Problem to solve
Locate the word "Given" in the material, then show every line that holds it.

Material for the task

****************

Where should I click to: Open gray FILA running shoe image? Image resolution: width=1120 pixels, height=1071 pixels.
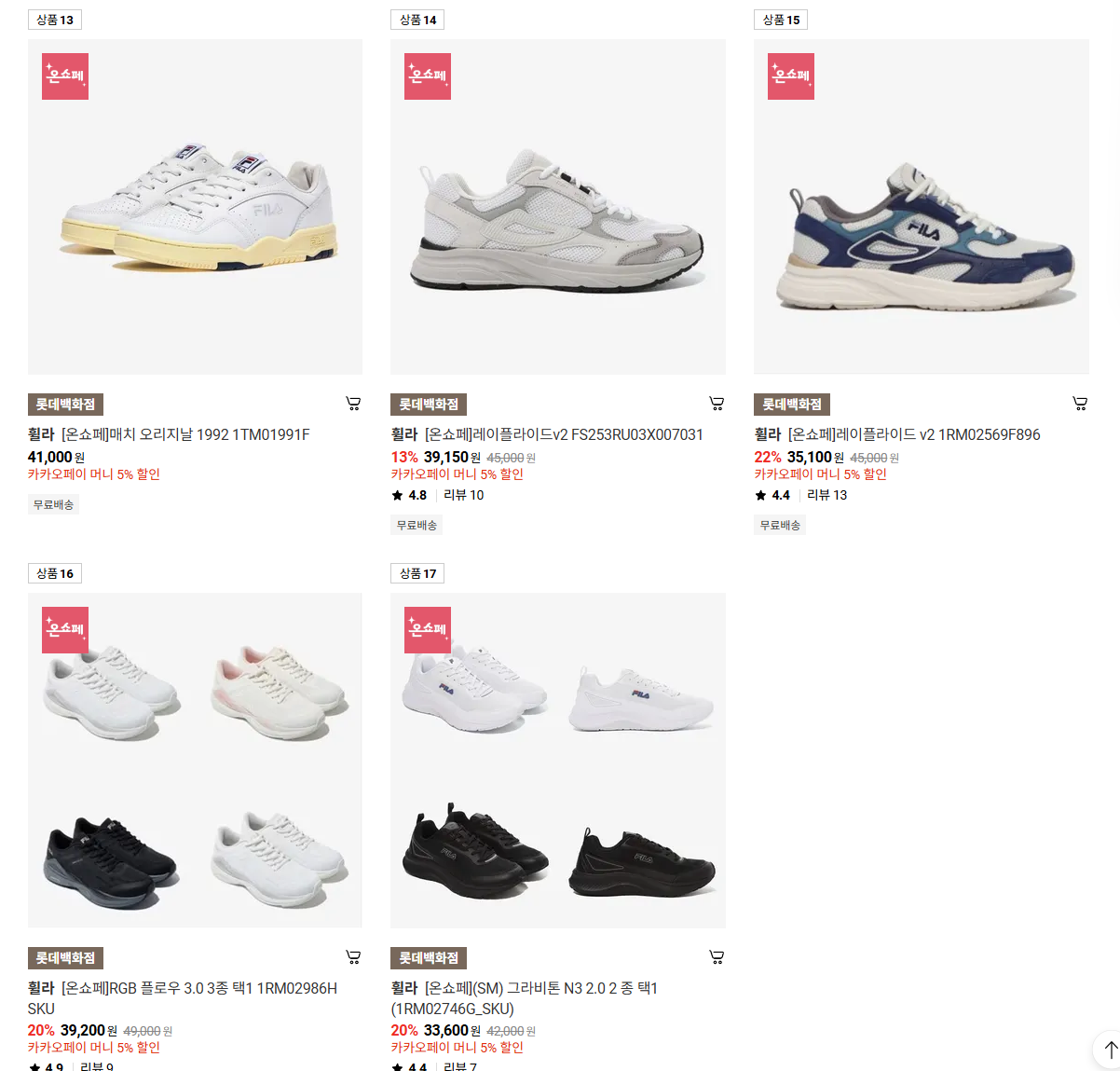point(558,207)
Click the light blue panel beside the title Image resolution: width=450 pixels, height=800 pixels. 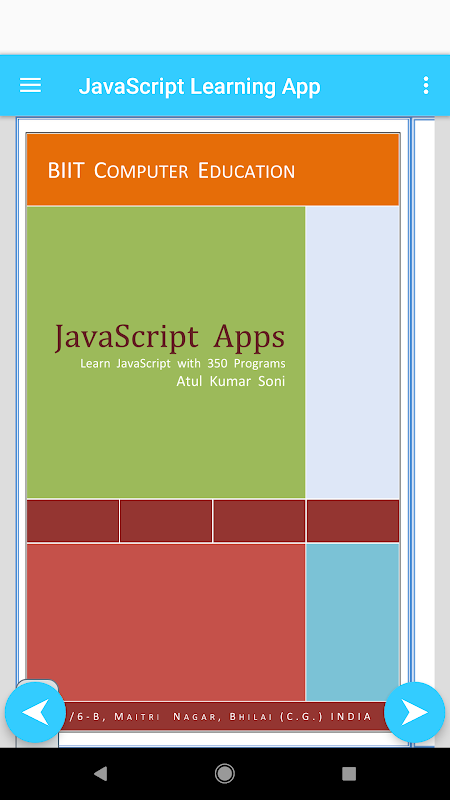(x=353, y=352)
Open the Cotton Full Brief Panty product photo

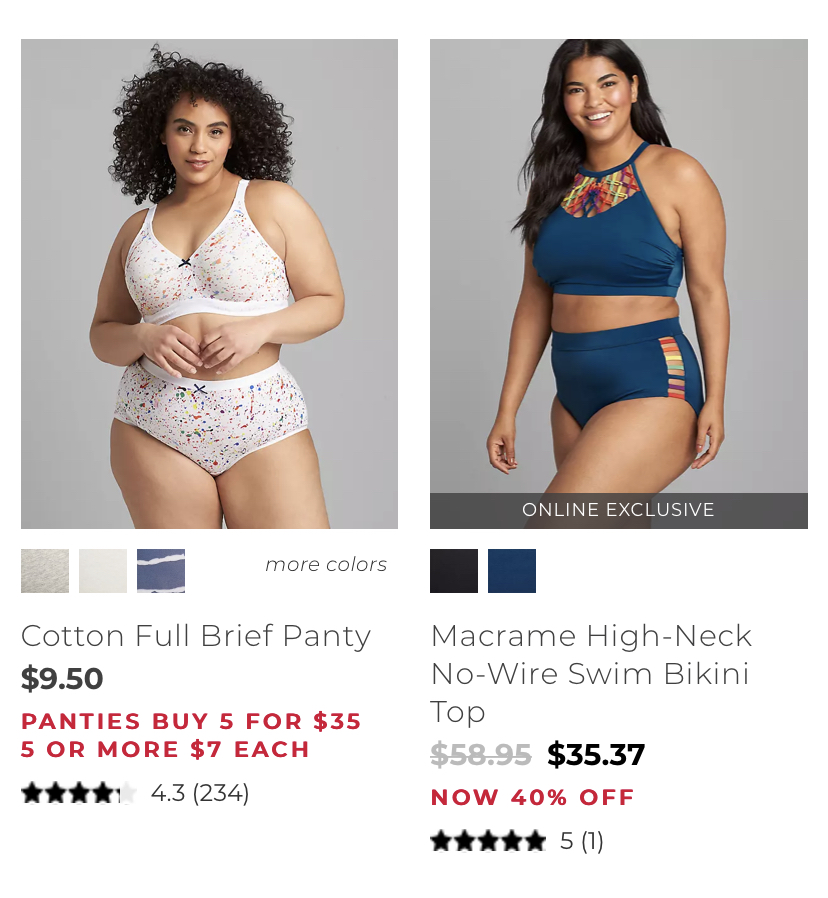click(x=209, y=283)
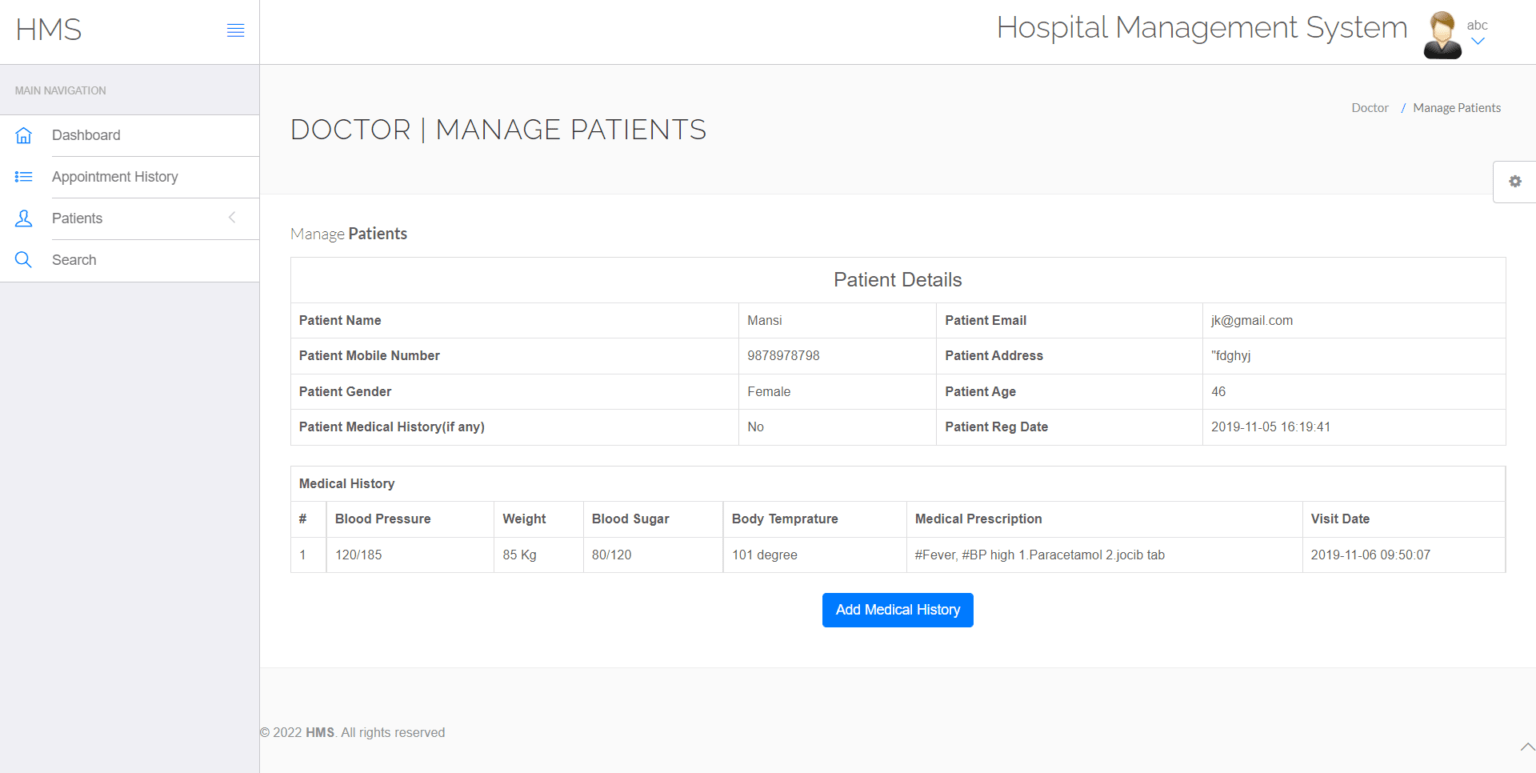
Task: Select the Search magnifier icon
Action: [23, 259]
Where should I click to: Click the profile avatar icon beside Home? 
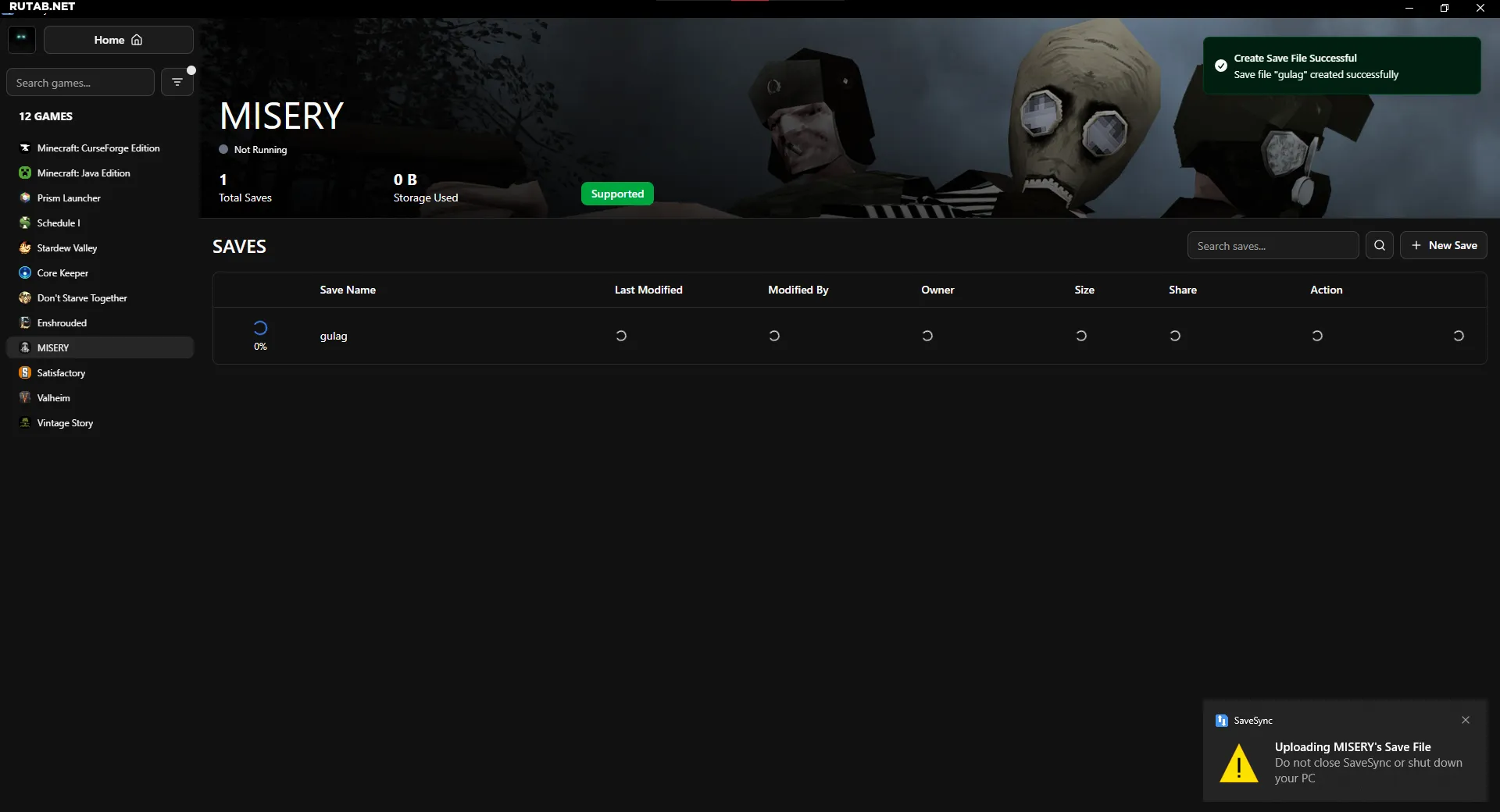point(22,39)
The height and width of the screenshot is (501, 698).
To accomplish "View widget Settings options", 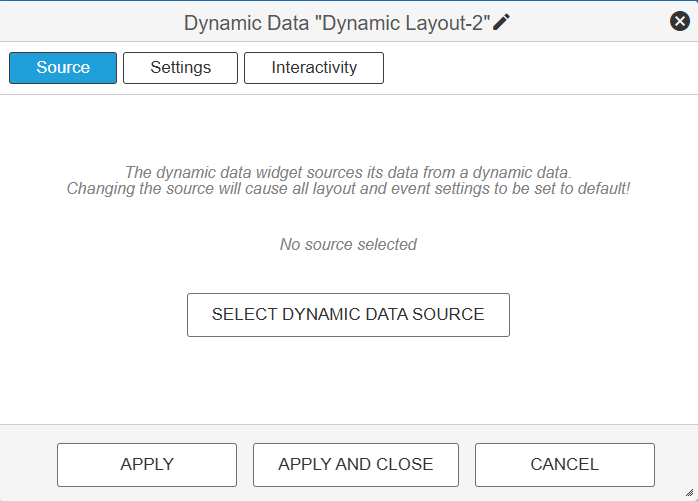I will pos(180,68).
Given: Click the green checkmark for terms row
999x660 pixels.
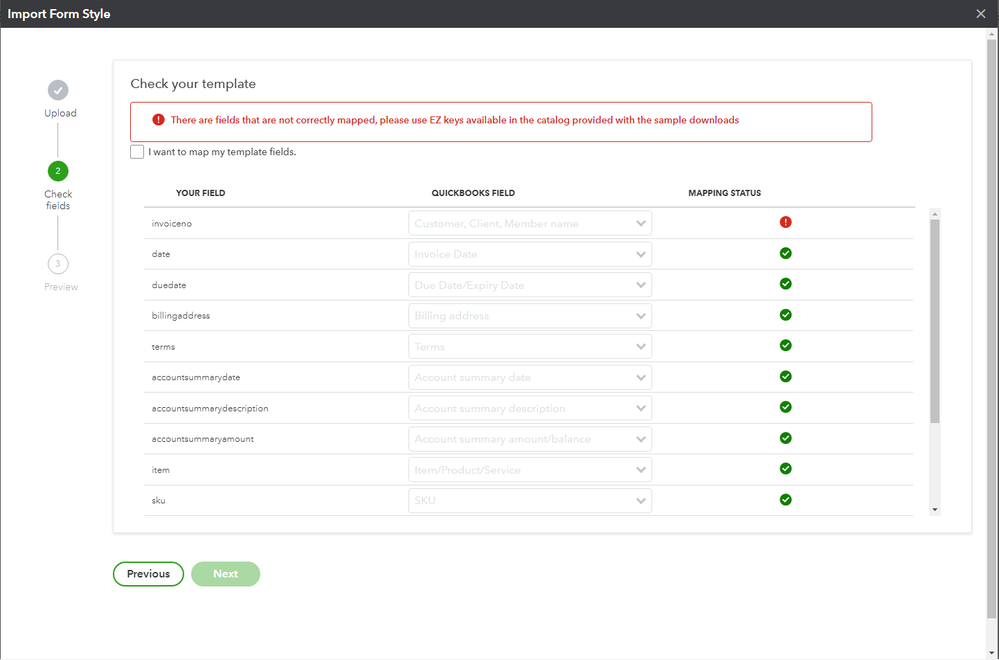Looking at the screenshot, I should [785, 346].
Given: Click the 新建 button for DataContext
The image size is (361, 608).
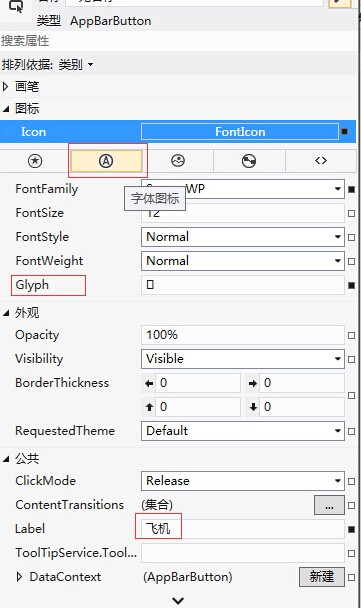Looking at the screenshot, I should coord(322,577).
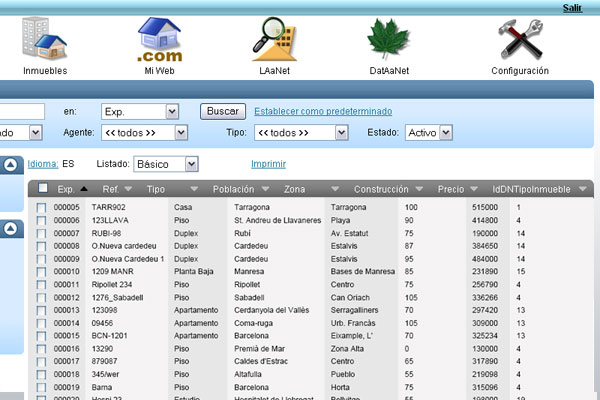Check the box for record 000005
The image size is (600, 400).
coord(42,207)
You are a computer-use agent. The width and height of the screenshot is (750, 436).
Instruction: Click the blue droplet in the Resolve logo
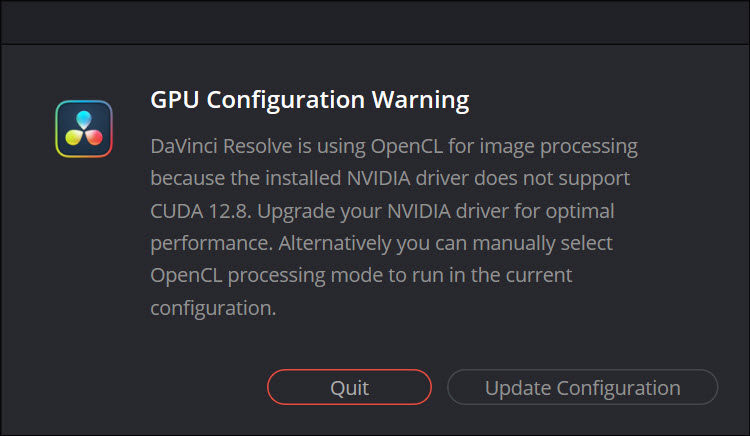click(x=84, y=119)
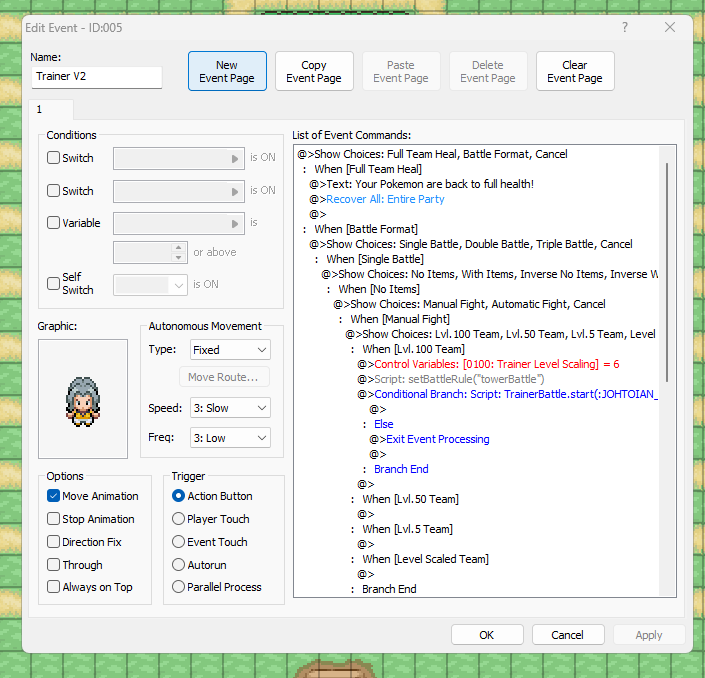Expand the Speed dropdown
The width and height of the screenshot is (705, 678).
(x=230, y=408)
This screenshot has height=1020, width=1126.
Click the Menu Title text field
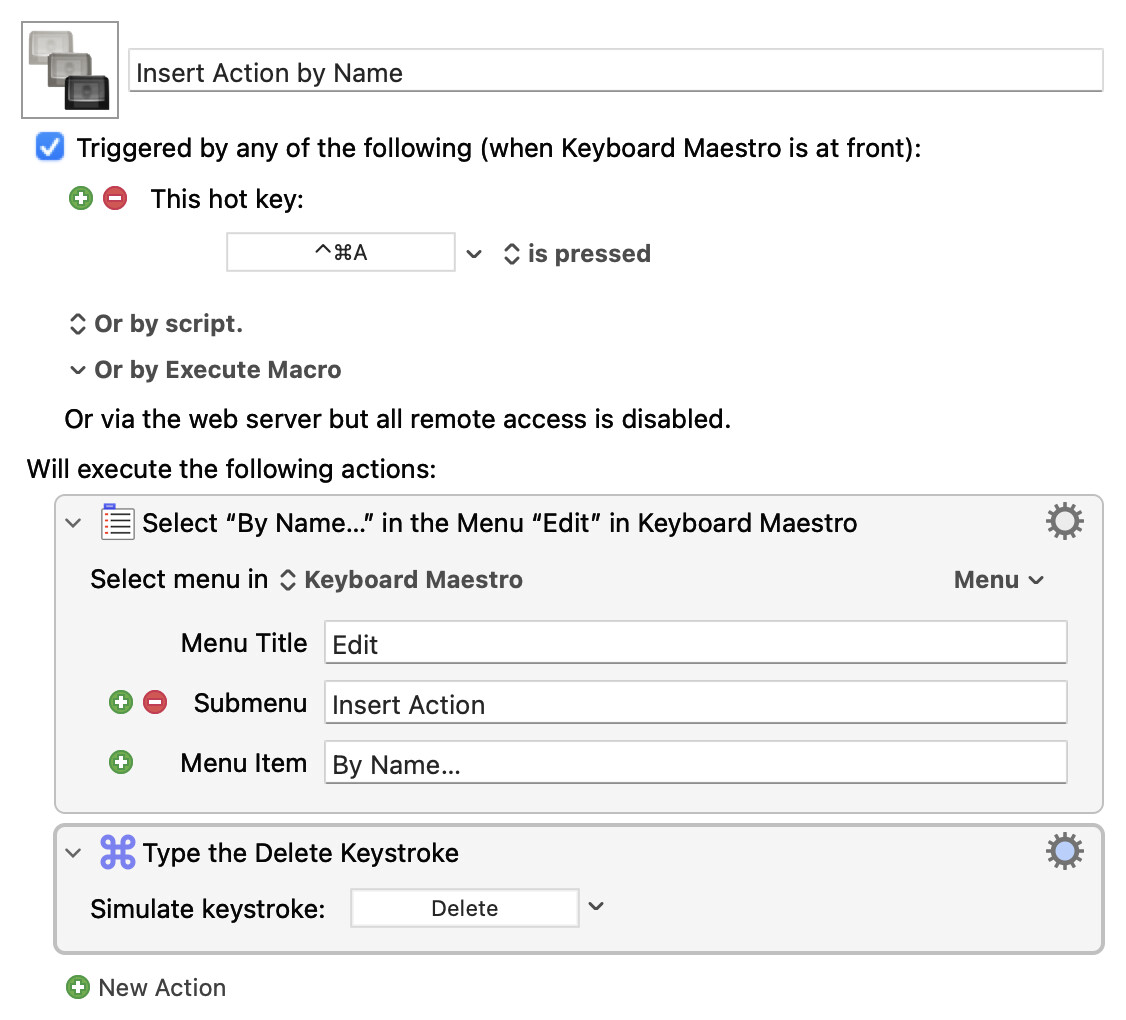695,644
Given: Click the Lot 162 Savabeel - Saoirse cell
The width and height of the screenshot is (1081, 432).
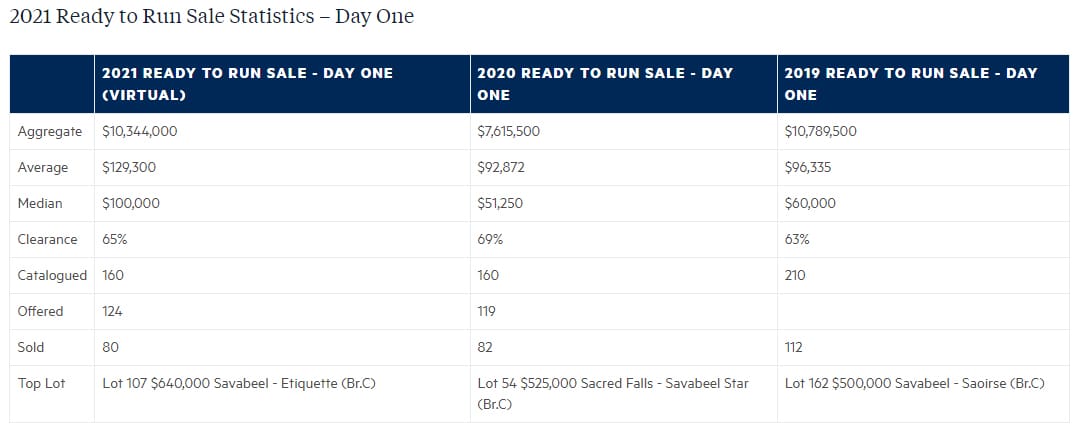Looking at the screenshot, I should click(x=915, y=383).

****************

Written response
Given: Click the green checkmark for terms row
Given: Click the 新建 button for DataContext
Given: Click the Lot 162 Savabeel - Saoirse cell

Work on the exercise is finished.